Swept on strong gusts, the predicted rain sifts through the forest, coalescing as large drops that tumble from naked branches. Muffled noise in the leaf litter melds with the rain and a growing cacophony from the pond; in the dark, they’re the kind of sounds that make your skin crawl. The night is alive and the ground around me moves. No Hollywood special-effects tech could marshal what I track in my headlamp.
Thousands of glistening amphibians have risen from the quiescence of the forest floor. Blind with purpose, they zig-zag towards the pond in drunken clusters, bouncing off each other like surprised billiard balls. This night it’s the Cold Crew—denizens of earliest spring: burnished wood frogs, tiny spring peepers, striking yellow-spotted salamanders and, in greatest abundance, glabrous blue-spotted salamanders.

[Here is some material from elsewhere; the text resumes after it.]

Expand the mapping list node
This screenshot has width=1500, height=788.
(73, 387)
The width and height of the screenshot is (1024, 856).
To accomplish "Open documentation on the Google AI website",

What this slippery mélange lacks in diversity is made up in sheer numbers: there are more of them within a metre of where I crouch than the average person sees in a lifetime.
Given their cryptic habits, the best way to appreciate the secret world of amphibians is when the animals converge in spring to play out the drama of breeding, a prodigious burst of ritual advertisement, frantic courtship and furtive mating—like spring break in Daytona Beach without the booze. As time marches on in the Haliburton woods, so will the parade: chorus frogs, American toads, red-spotted newts, gray treefrogs, leopard frogs, green frogs, and bullfrogs will all aggregate in time-honoured sequence through April, May and June, an exquisite choreography rooted in the deep history of eastern North America’s rich amphibian fauna. As a graduate student studying these migrations, it was a dance I came to love.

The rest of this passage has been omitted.